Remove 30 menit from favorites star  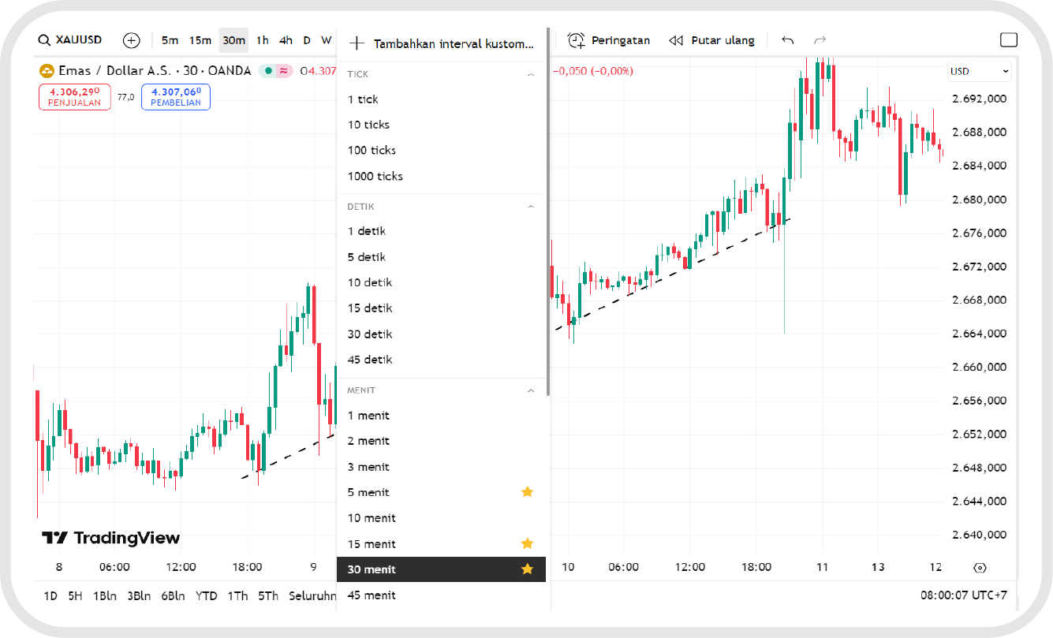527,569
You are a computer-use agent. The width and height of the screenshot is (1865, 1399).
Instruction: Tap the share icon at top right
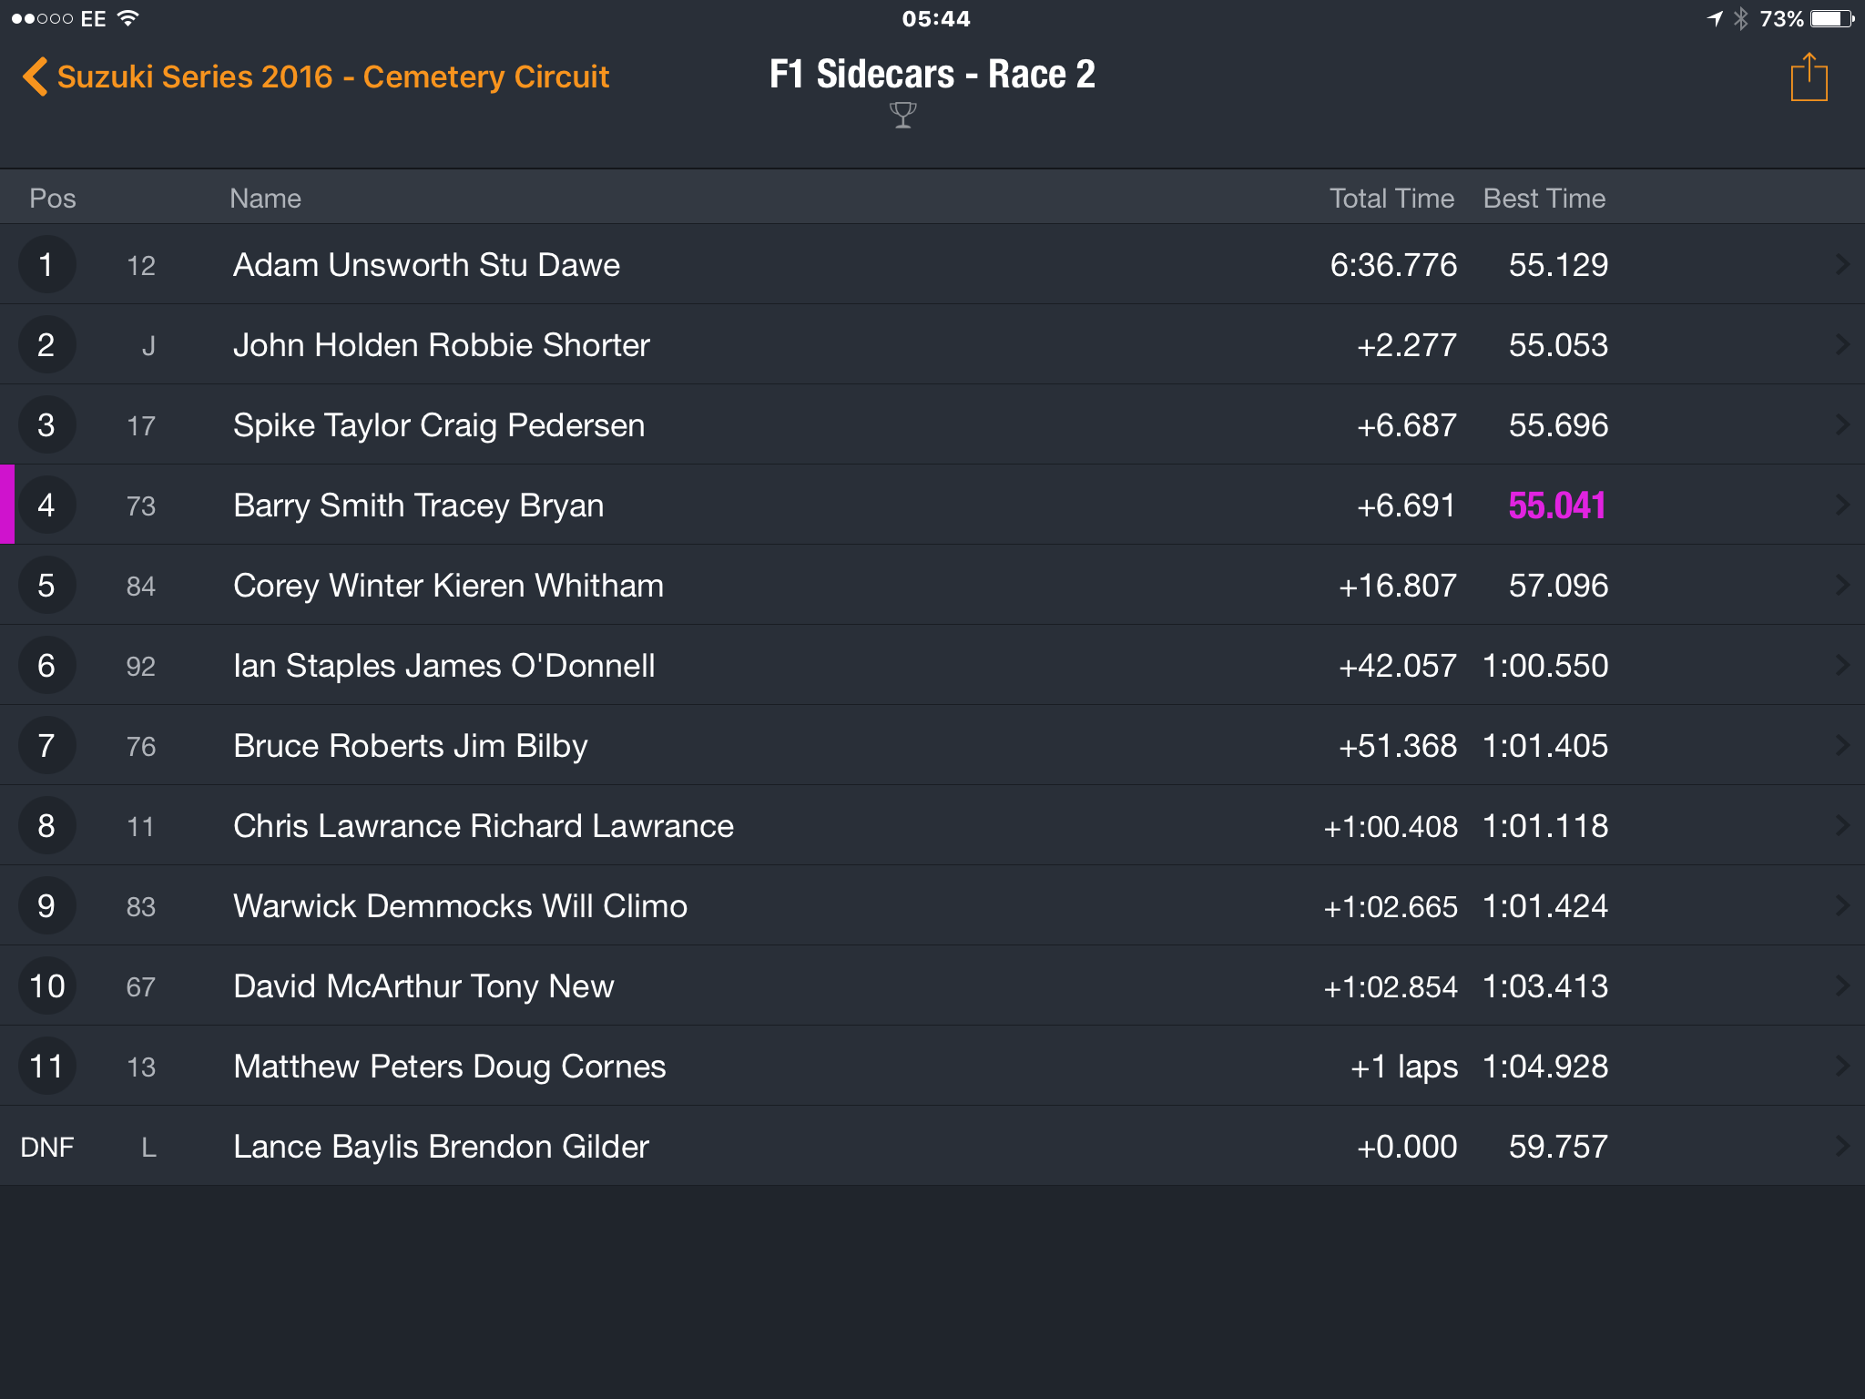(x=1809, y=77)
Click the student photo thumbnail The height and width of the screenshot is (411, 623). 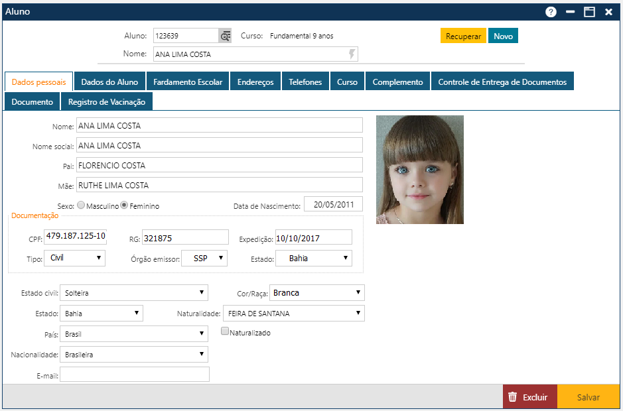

========================================================================

PROBLEM TO SOLVE:
Your copy should hold only the lines from the one containing "Instruction: Tap the share icon at top right" through the last line of the listing, both included, retyped exactly and free of pictures.

PROBLEM SOLUTION:
Instruction: Tap the share icon at top right
(x=1809, y=77)
Click the student photo thumbnail The height and width of the screenshot is (411, 623). 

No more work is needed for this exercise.